The phrase “Portuguese city” poses a problem before it offers an answer. Does Portugal have its own way of making a city — distinct from the Castilian, the Italian or the Flemish — or did it merely receive and adapt common European models? The question runs through a century of historiography and remains productive, because it compels us to see the city not as a backdrop, but as a cultural artefact.
The medieval inheritance
The Portuguese urban network was established early. In the aftermath of the Reconquista, the charters (forais) of the twelfth and thirteenth centuries drew a country of small and numerous towns, many of them walled, fitted to the topography — the hill, the spur above the river, the defensible slope. Óbidos, Marvão and Monsaraz are living fossils of that urbanism of adaptation to the site, in which the form of the city is dictated less by a plan than by the terrain and the wall.
The invention of the square
It is in the Early Modern period that a more deliberate gesture takes shape. The opening of the Terreiro do Paço in Lisbon, the regular squares and the founding of new towns from scratch — such as Vila Real de Santo António, laid out by order of the Marquis of Pombal in 1774 along an orthogonal plan executed in a matter of months — reveal a State capable of conceiving the city as a political and geometric project.
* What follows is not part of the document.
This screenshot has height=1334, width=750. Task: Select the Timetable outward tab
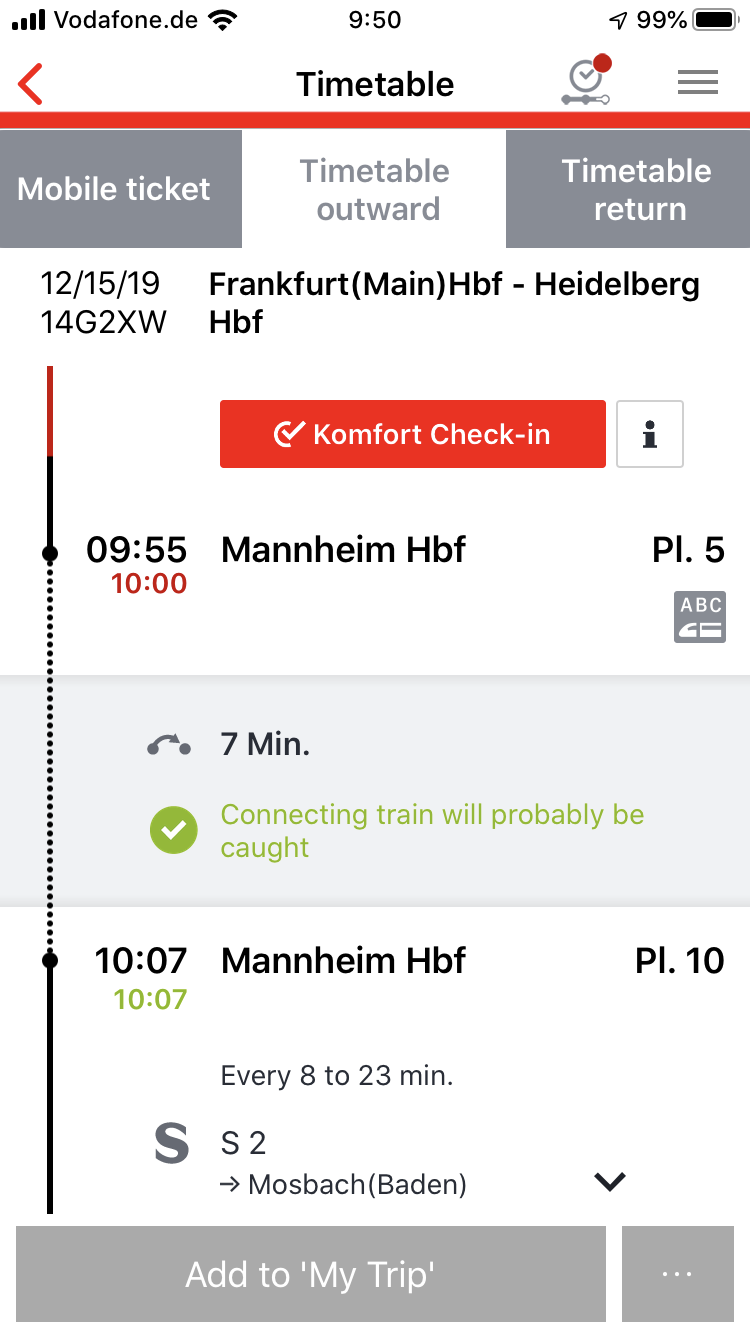coord(374,189)
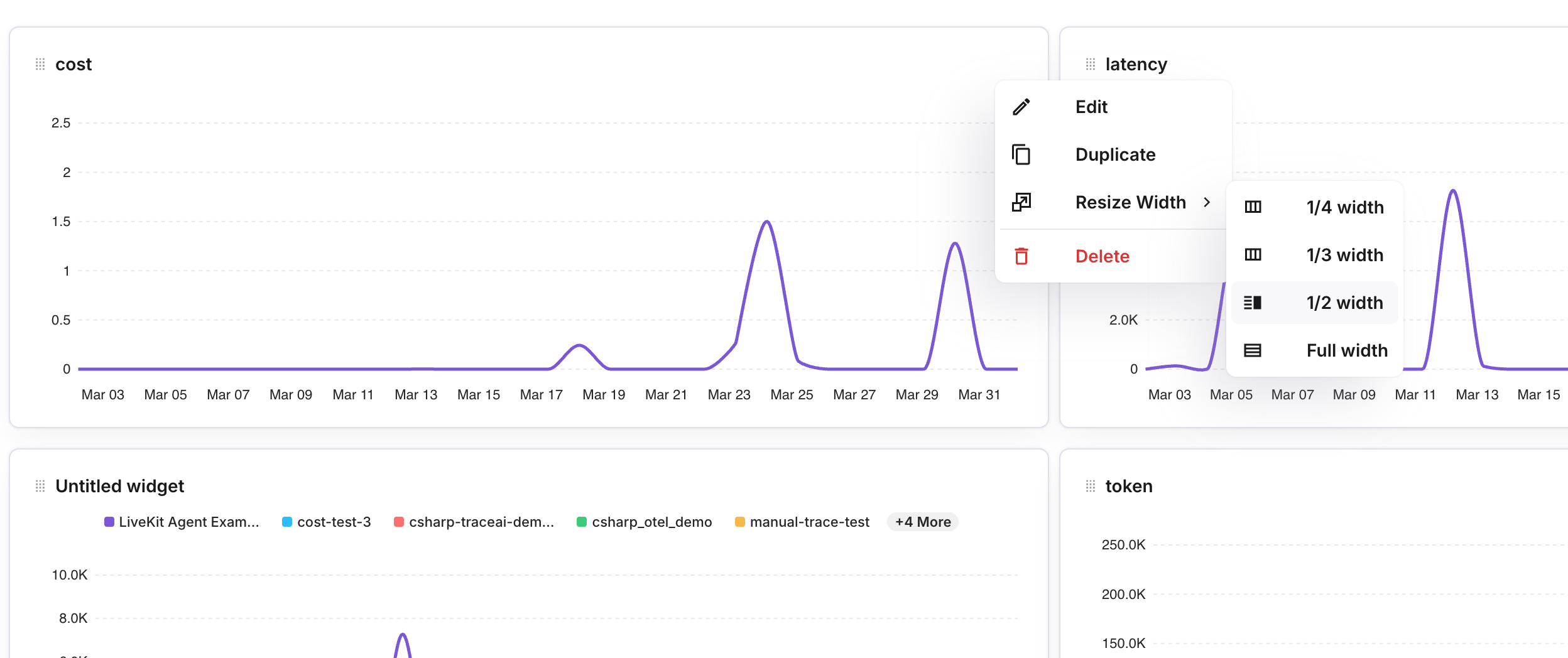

The Portuguese city oscillates, throughout its history, between two poles: organic adaptation to the site and the imposition of an abstract order. To understand it is to understand that tension.
An urban culture
There is an argument, today widely accepted, that Portugal developed a true urban culture — a know-how passed down among military engineers, master builders and works overseers — which was then exported on the scale of an empire, from Brazil to Goa. The interest of studying the Portuguese city within its borders is, in part, to reconstruct that knowledge at its point of origin, before its oceanic dissemination.
To read a Portuguese city is, then, to read layers: the medieval wall, the convent that overflowed it, the modern square, the nineteenth-century extension, the twentieth-century avenue. None has wholly erased the one before it — and it is from this accumulation that its density is born.